ICYMI – SigOpt Summit Recap Democratizing End-to-End Recommendation Systems with Jian Zhang

Steven Stein


In this blog post we are reviewing the SigOpt Summit presentation by Intel on how to Democratize End-to-End Recommendation Systems . During this talk, Jian Zhang, a Software Engineering Manager at Intel, gave an overview of how Intel is improving recommendation systems for customers. He reviewed the different types of recommendation systems in use today, some challenges with deploying recommendation systems, and how his team improved  the performance, training times, and ease of deploying recommendation systems.

This blog will detail how Intel used SigOpt in to improve the training time for Wide and Deep (WnD) and DLRM models. As an example Intel used SigOpt was able to improve their training times on WnD networks by 2.86 while gaining key insights into which parameters affected their models the most.

Recommendation Systems

Recommendation systems  are software agents that elicit the interests and preferences of individual consumers […] and make recommendations accordingly. Recommendation Systems aim to predict if an item would be useful to a user based on given information (context). Steadily growing within the last few years, including retail & e-commerce, healthcare, transportation etc. Recommendation accounts for as much as 35% of the revenue on some commercial platforms and optimizing these systems yields large returns for customers. A 1% improvement in quality of recommendations can translate into billions of dollars in revenue.

Recommendation systems vary in design based on availability of exploitable data, using implicit and explicit user feedback, as well as the domain characteristics.
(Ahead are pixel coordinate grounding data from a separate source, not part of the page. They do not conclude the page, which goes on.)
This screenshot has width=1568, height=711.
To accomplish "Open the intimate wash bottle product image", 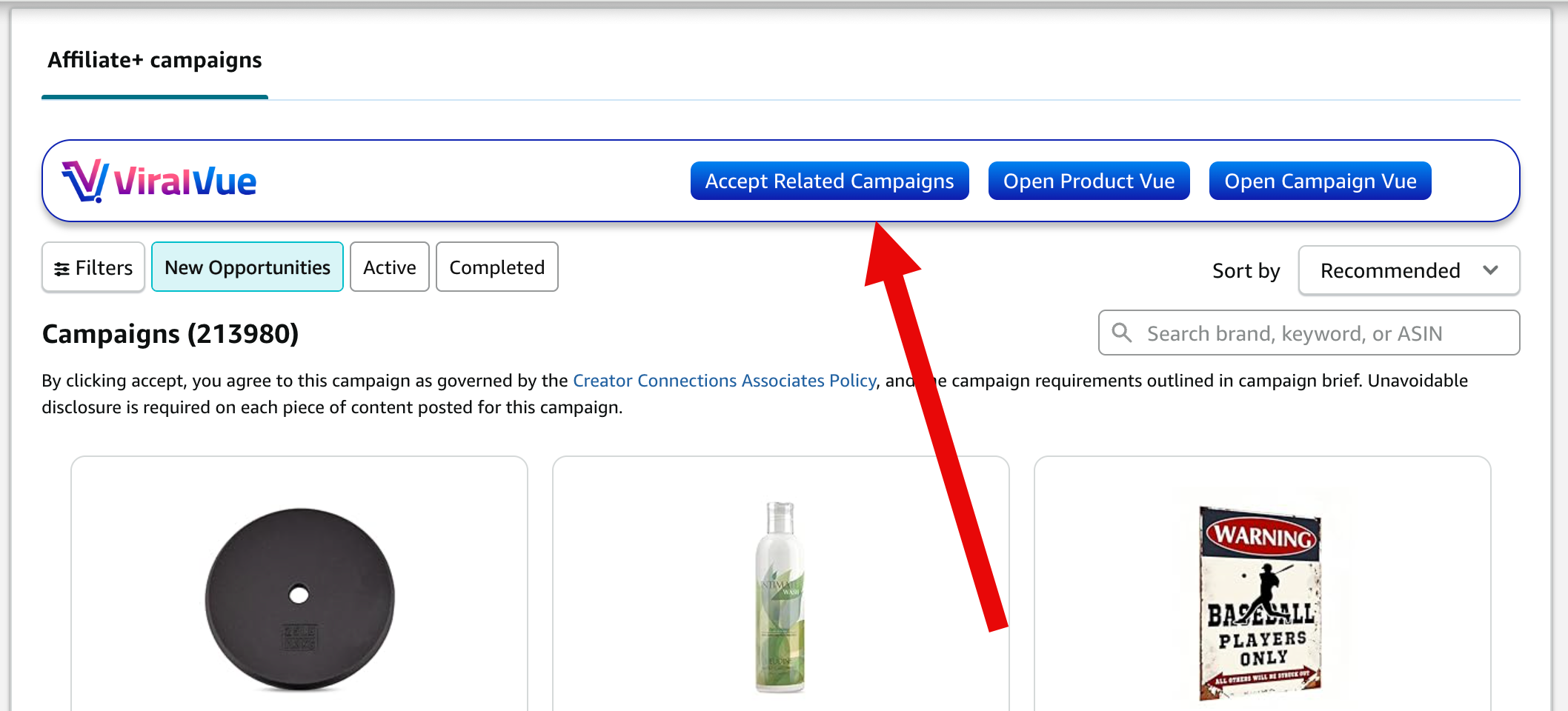I will pos(780,597).

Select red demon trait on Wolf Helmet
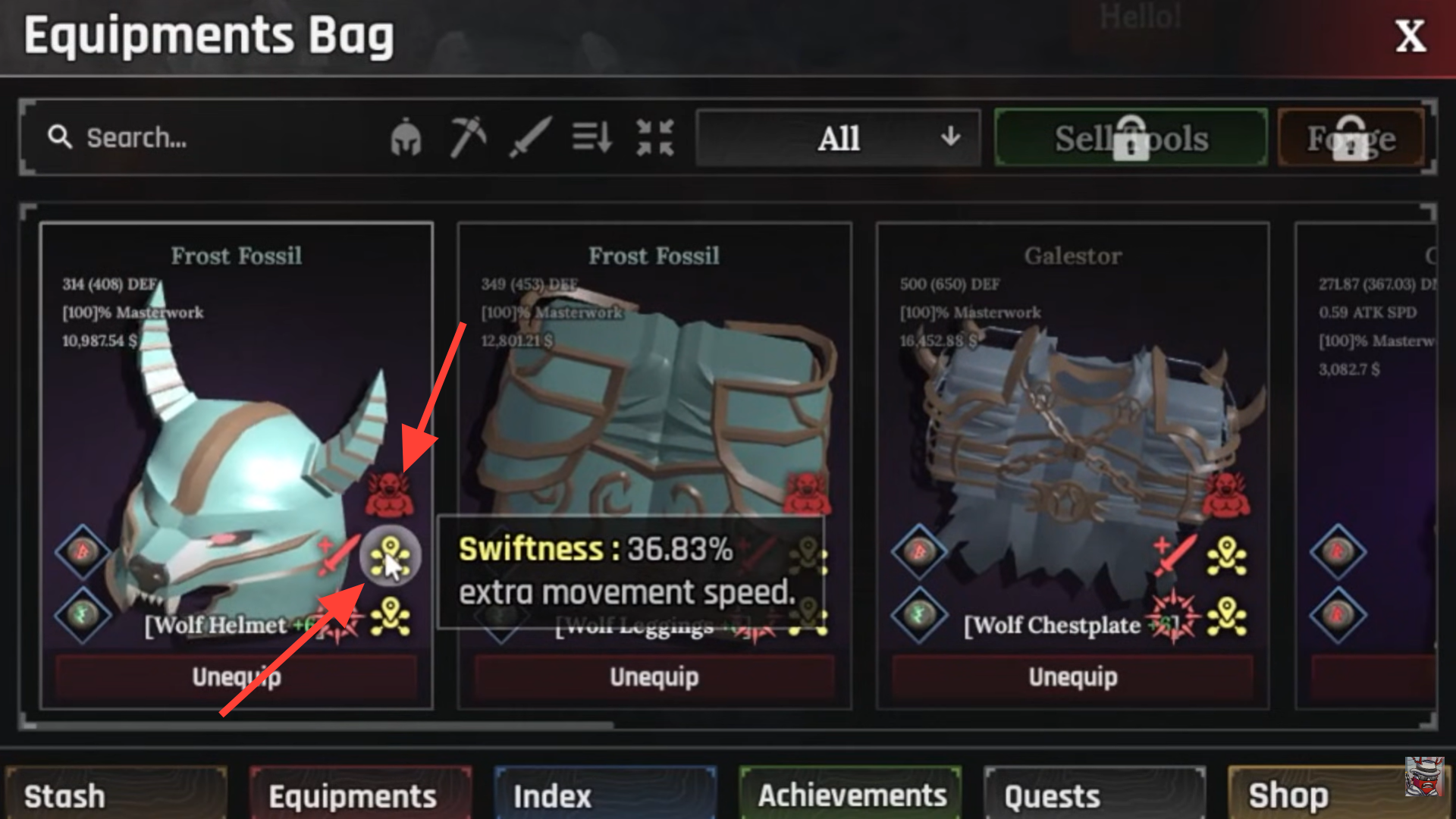point(390,493)
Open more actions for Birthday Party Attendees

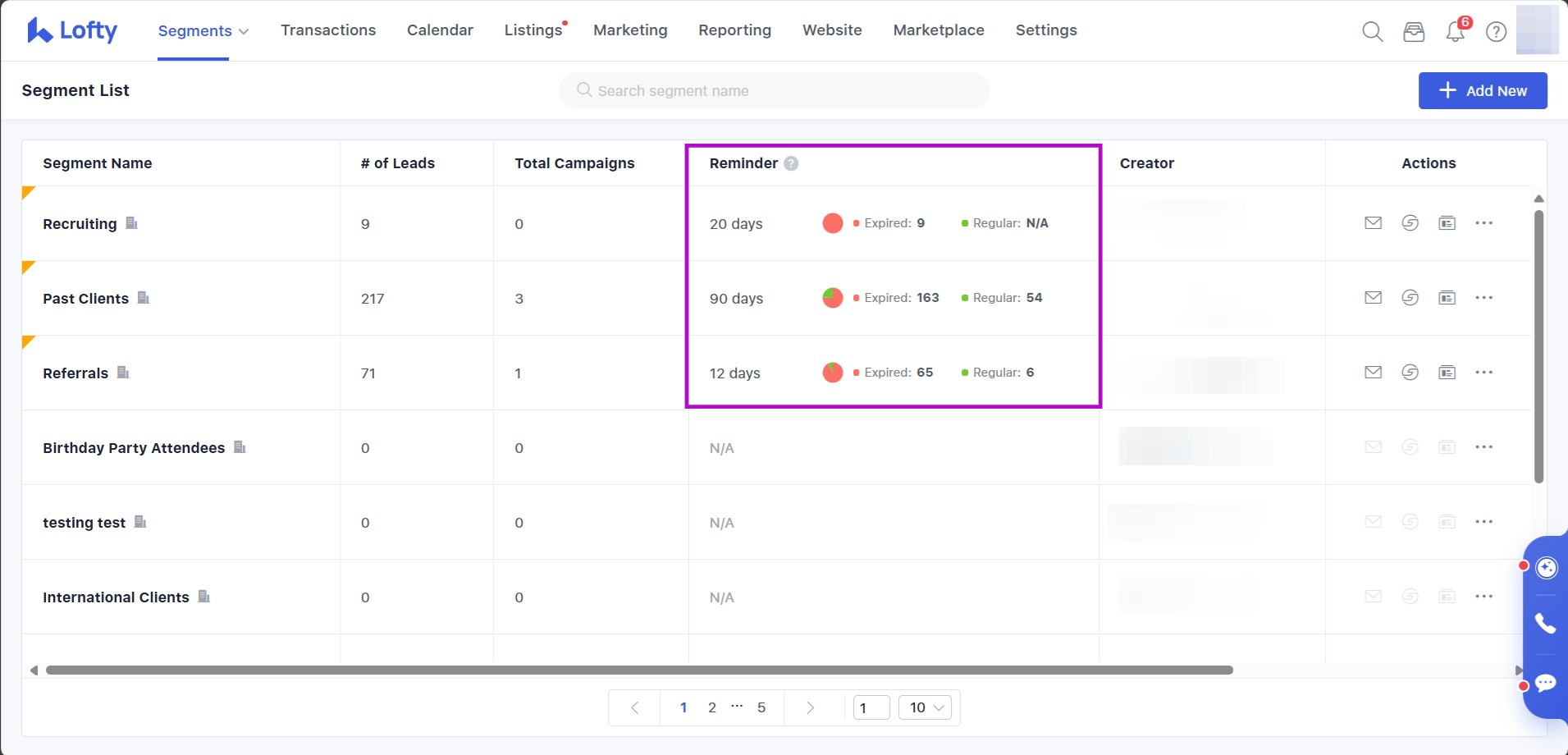[1483, 447]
There are four types of recommendation systems organizations typically create:

  • Collaborative recommendation is leveraging community data (the taste info from many users) to provide predicts, like tell me what’s popular among my peers, it collects and analyze user’s behavioral information like their feedback, ratings, preferences, and activities, then exploits similarities amongst several users or items to make suitable recommendations
  • Content based recommendation works like “show me more of the same what I’ve liked”. It is based on the description of the item and a profile of the user’s tastes, it recommends items similar to those which a given user has liked in the item rate list. It is suited to situations where there is known data on an item (name, location, description, etc.). 
  • Knowledge based recommendation based on explicit knowledge about the item assortment, user preferences, and recommendation criteria, it works like “Tell me what fits based on my needs, e.g., when I buy a car, I have specific requirements on the color I want”.  The strength is the non-existence of cold start (ramp-up) problems
  • Hybrid: combinations of various inputs and/or composition of different mechanism. Most recommender systems now use a hybrid approach, combining collaborative filtering, content-based filtering, and other approaches. 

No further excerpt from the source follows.